LAUGHLIN — Stuart Rice was visiting Laughlin from his home in Minnesota last week when he picked up a Pot A Gold Stables flyer and decided to go for a trail ride.
“It was great,” he said following two hours aboard Henry, exploring the hilltops and riverside paths of the Colorado River Heritage Greenway Park and Trails. “Very scenic. We went up around the top, then down by the river.”
Pot A Gold Stables, owned by Jim and Sheila Peterman, has set up shop at the equestrian corrals at the Trails, near the base of Davis Dam. The facility is a pilot demonstration project at the park, envisioned since its opening in 2012.
“Concessions to support the trail recreation uses have always been a plan for the Heritage Greenway Trail,” Community Development Manager Deborah Murray told the Laughlin Nevada Times.
Clark County, U.S. Bureau of Reclamation and the National Park Service are hoping to add bicycle rental and food operations to the mix.
“Pot A Gold’s successful operation from this location will demonstrate to other concessionaires that providing services to the recreationists in this area is good business,” Murray stated.
The Petermans are no strangers to working on public lands. Their Hitchin’ Post Stables in Flagstaff and Mountain Ranch Stables in Williams operate in the Kaibab and Coconino National Forests via permits with the U.S. Forest Service; and they’ve brought their horses to the Trails the last two years during the Wings & Wildlife and National Public Lands Day events.
Henry is one of 10 horses currently calling the large corral at the park home but the herd will grow over the next couple of weeks as things get settled.
All Pot A Gold horses are “rock solid dude string horses,” said Jim Peterman. “They’ve been proven. They ride, drive and pack.”
“The horse responded very well,” said Rice after his trail ride. “I had no problem whatsoever.”
“A lot of them we’ve raised from babies,” explained Peterman as he pointed to a Palomino in the corral. “That one, Trooper, is just four years old. I came out in the morning and his mama had him overnight. He was laying there and the blood was running out of him. I found his umbilical cord didn’t quite seal up when he was born, so I ran over and grabbed a piece of baler twine and I tied it shut. I had to milk the mother a little bit and I tube fed him because he was in pretty tough shape — he was just about gone — and I got a little milk in him. It was nip and tuck for the first couple of days but after that he popped right up, stood and kept going. So we named him Trooper.”
Pot A Gold will soon begin offering wagon rides at the Trails, as well.

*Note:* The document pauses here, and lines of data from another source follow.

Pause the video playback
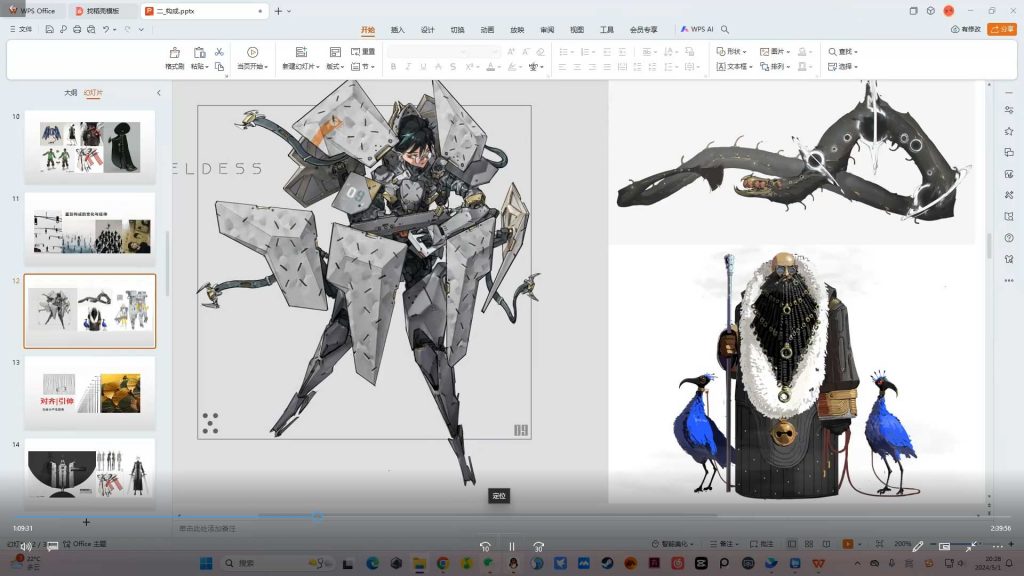The height and width of the screenshot is (576, 1024). click(x=511, y=546)
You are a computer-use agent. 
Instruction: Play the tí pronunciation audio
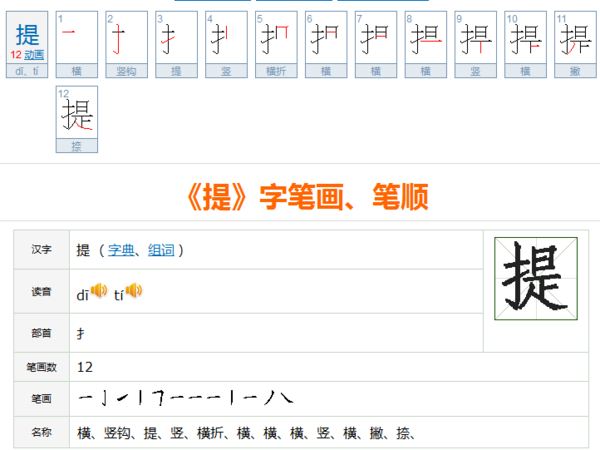pos(134,292)
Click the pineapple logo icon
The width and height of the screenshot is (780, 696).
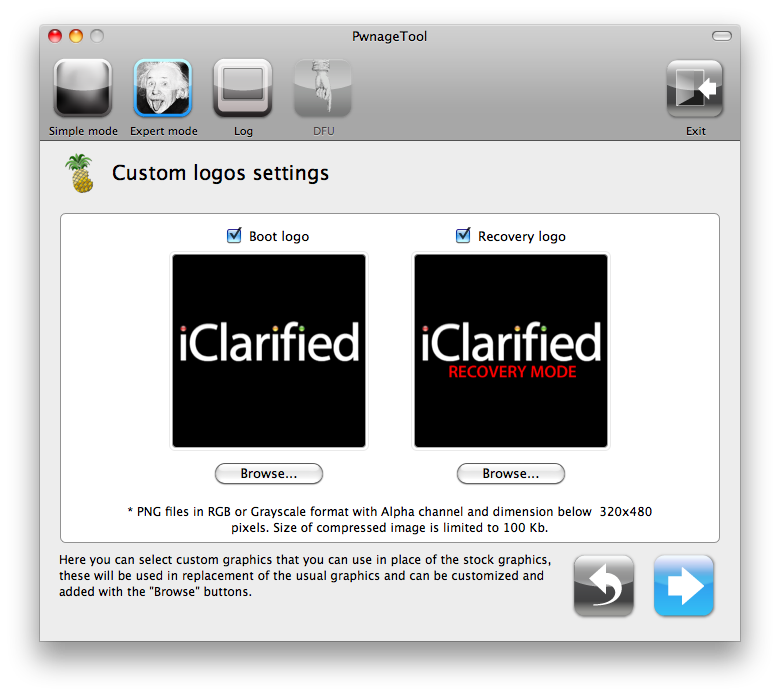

“We do this other places,” explained Jim Peterman. “Say there’s grandpa and grandma and mom and dad and some grandkids. Maybe two of the grandkids are too young to ride. Two of the kids are old enough to ride, so they ride with mom and dad. Grandpa and grandma and the younger kids ride in the wagon while mom, dad and the kids are on horseback. We’ll meet down on the river for a soda pop or whatever.
“We’re looking at partnering up with a couple of different organizations to possibly do some cowboy cookouts down on the river,” he said. “There’s some permits yet that need to get done for the food part of it.”

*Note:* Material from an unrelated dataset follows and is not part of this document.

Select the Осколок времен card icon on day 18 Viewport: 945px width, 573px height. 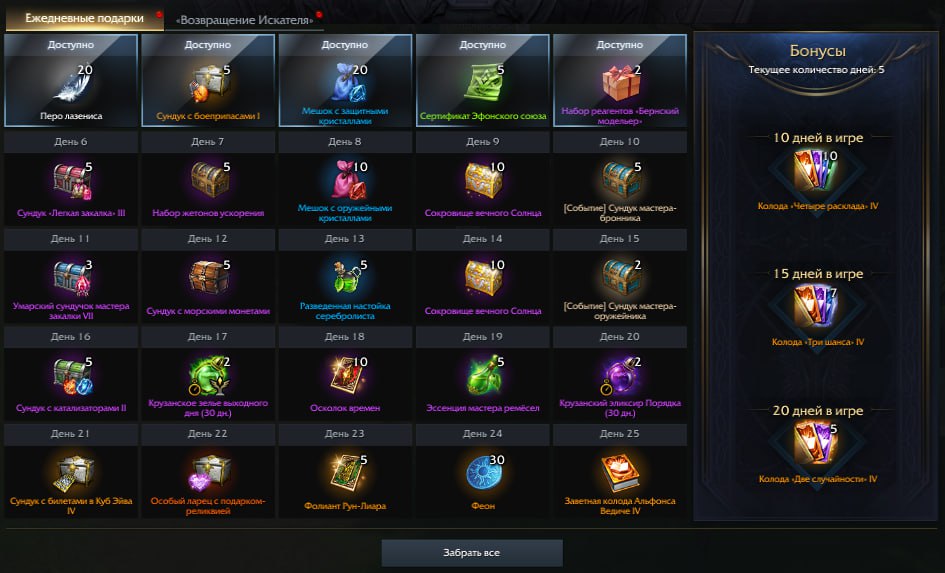[346, 375]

Pot A Gold’s arrival could add another level to the tourism industry in Laughlin and the Tri-state.
“We are working with the Petermans to set up tours and also room packages to help promote this great new amenity to Laughlin,” said Sean Hammond, general manager of the Aquarius Casino Resort. “There are many horseback riding fans out there, and the trails and natural beauty of area will complement our guests’ visits to Laughlin.”
“I’d recommend it to anybody,” said Rice.